Of course, that’s hardly relevant to the discussion at hand, since European colonial imperialism never actually worked that way, as you know. Generally, the incorporated territory was treated as if it existed to provide economic benefits for the incorporating country (or, rather, for the incorporating country’s ruling class). As George Orwell observed in his classic essay on Kipling:

Elizabeth II, or the real one? :wink:

Hey, I like steampunk and Victoriana as much as the next guy - probably more so. I actually own a pith helmet and a half-hunter, FFS. That doesn’t mean I can’t tell the difference between harmless roleplay and how to actually run a country.

Colonialism failed, time and time again, because it ultimately goes against the grain for both the colonised, as well as the more ethical colonisers (or at least, their countrymen back home). Colonialism will not work again in a postmodern world - we’re all supposed to be partakers of negritude & coolitide , organisms in the coral imaginary, a different colonial organism than the parasitic model that launched the Scramble for Africa.

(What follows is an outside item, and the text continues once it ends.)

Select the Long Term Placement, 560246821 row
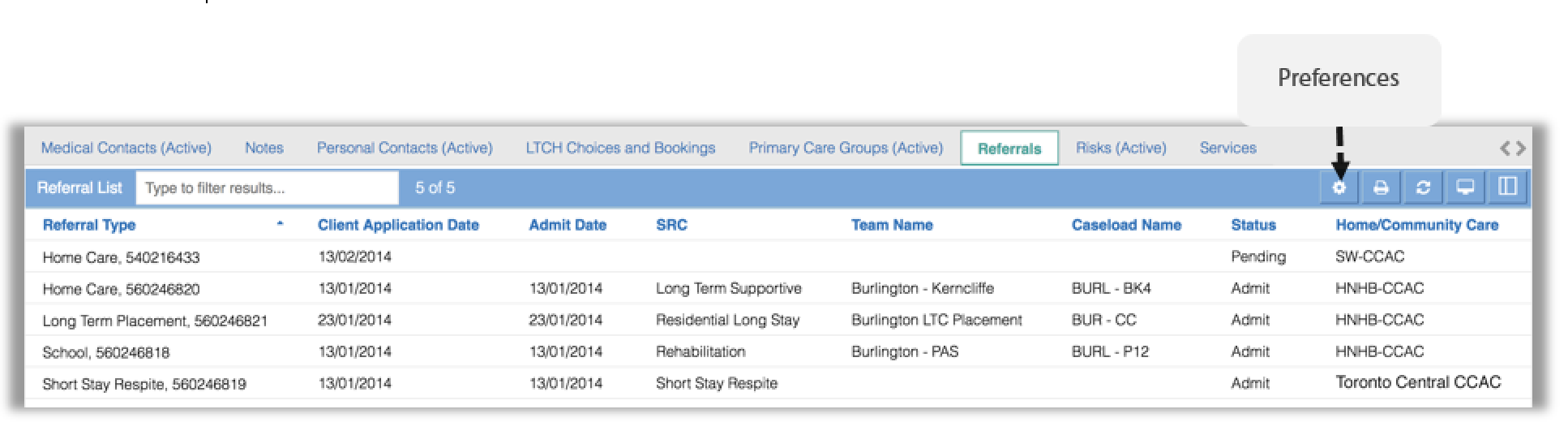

A Creole world supposedly has no place for the violence that is a necessary part of colonialism.

For if even one of the colonised objects, how are you justified in putting him down? I’ve made this point to Martini before, with regards to East Timor, but he waved it aside as though it didn’t matter. Says it all, really.

I find this quite interesting.

One poster makes a statement in GD that colonists in Africa were economic rapists and responsible for all ills, past, present and future.

I reply that in most African colonies the locals were better off under colonial administration than they are now.

At which point another poster interprets my post as advocating neo-colonialism, which is quite a jump, and rather insulting as, except in jest, I would never advocate something that simply would not work.

We then have a little digression on India, which as BrightnShiny should know was hijacked by a form of Haliburton and confiscated from them by the British Government in 1858, after which they put in a proper administration.

We are also treated to a chunk of Eric Blair AKA George Orwell, and while I like his writing I don’t exactly consider him an authority. For example, why on earth would the Burma Police recruit an earnest and idealistic young man who sadly was not tough enough to hack it ? Probably because he was exactly the type of person they wanted to recruit - as is backed up by BBC archive recordings broadcast and published as ‘Plain Tales from The Raj’.

We also see Britain blamed for the Partition of India, oddly that poster has forgotton about Jinnah Muhammad Ali Jinnah - Wikipedia

  • although possibly his relationship with Lady Mountbatten did help persuade the British to permit (not encourage) an extremely destructive partition.

I still think that most of Africa was better off under European administration

The British, French and Portuguese were not that bad

East Timor is a perfect example of what happens when the colonialists go home

  • someone else moves in and the place becomes a toilet

“Interprets”, my arse! When you said this:

there was no indication of jest, at all. Back-pedal all you want, but your words are still there to read. That wasn’t a joke, and it’s cowardly to pretend it is now.

New colonialists move in?

Ok @MrDibble let us get on to the present day

You know that Zimbabwe is going down the pan, you have immigrants coming in at 50,000 per month - possibly 3m to date - what are you going to do ?

  • bring back the ‘pass laws’

My view is that Africa is porous - trouble spills over borders.

My view is also that your lot (and I know who your lot are) should cut your losses and get out to the UK or Oz. Best of luck.

It’s an interesting example for you to bring up because it is precisely contrary to your previous assertion that colonial administration is usually better. Zimbabwe 1980-1990 was, by all measures, as well off or better than it was pre-independence, until Mugabe lost it.